Novak added that OPEC and non-OPEC members are most probably to hold the meeting in April to conclude an initial agreement regarding freezing oil production levels to boost the prices in the market. He also said that the meeting might be held in Doha, Qatar.
Novak said that Iran has the right to back out of the deal until the recovery of its oil output, which had been hit by now-lifted international sanctions over its nuclear program.
“We share the view that Iran is in a special situation.
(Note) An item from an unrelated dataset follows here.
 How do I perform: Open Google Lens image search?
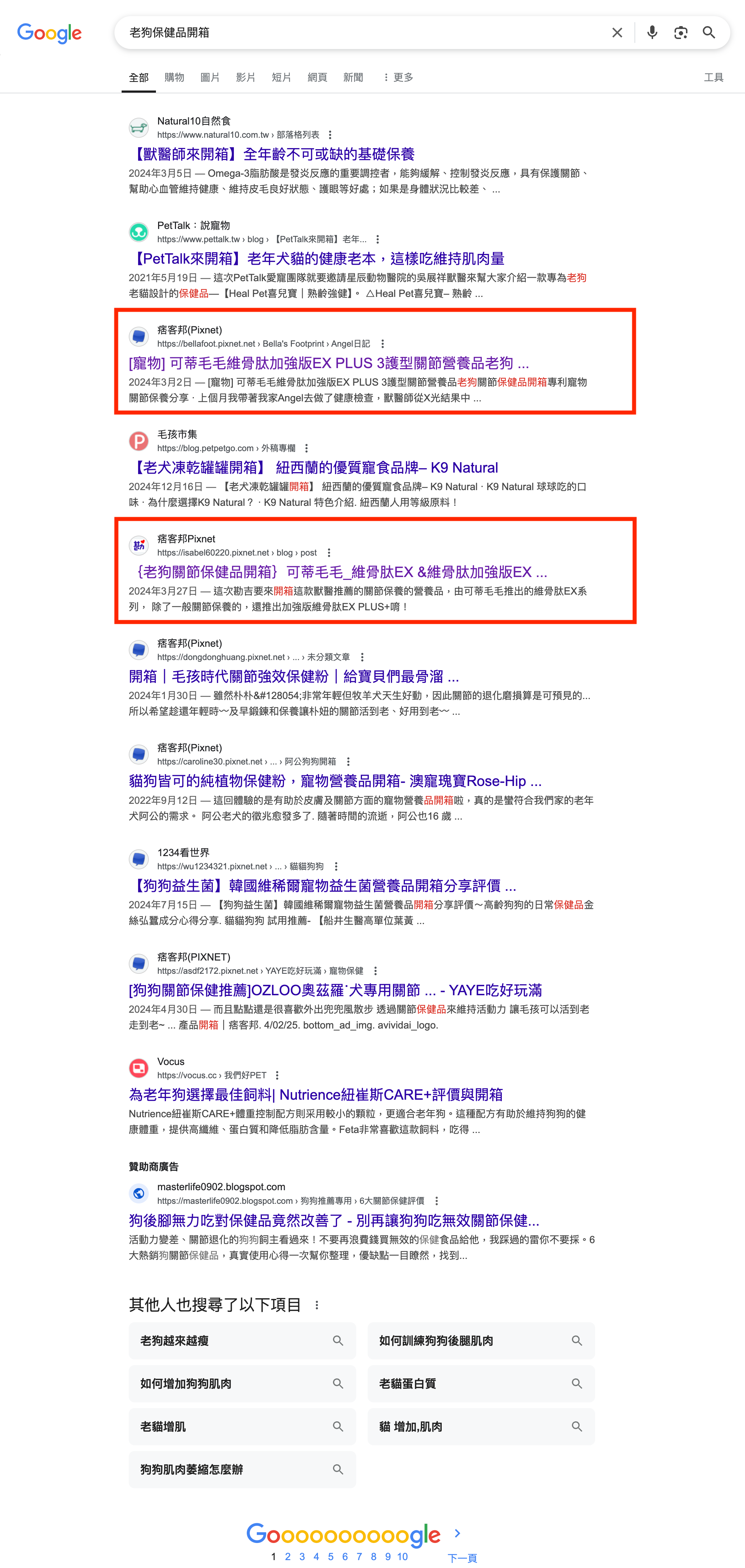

The sanctions that had been introduced had materially hit Iran’s output,” he added.
Iran must regain its share of the global oil market before it participates in any agreement among oil producing countries to restrict supply, the chief of staff to President Hassan Rouhani said on Thursday.
A collapse in the price of oil since mid-2014 has led some big exporters to suggest an output freeze, but Iran is focused on increasing supply following the lifting of international sanctions earlier this year.
“Of course the oil market has to be managed more wisely,” Mohammad Nahavandian said at the Royal United Services Institute in London.
“For Iran to participate in supply reduction, the prerequisite is to come to … the share of the market it had and then from that position help with a decrease in supply.”
Nahavandian said Iran’s reliance on oil revenue was now minimal, and that it was up to other producer countries to act to restrict supply.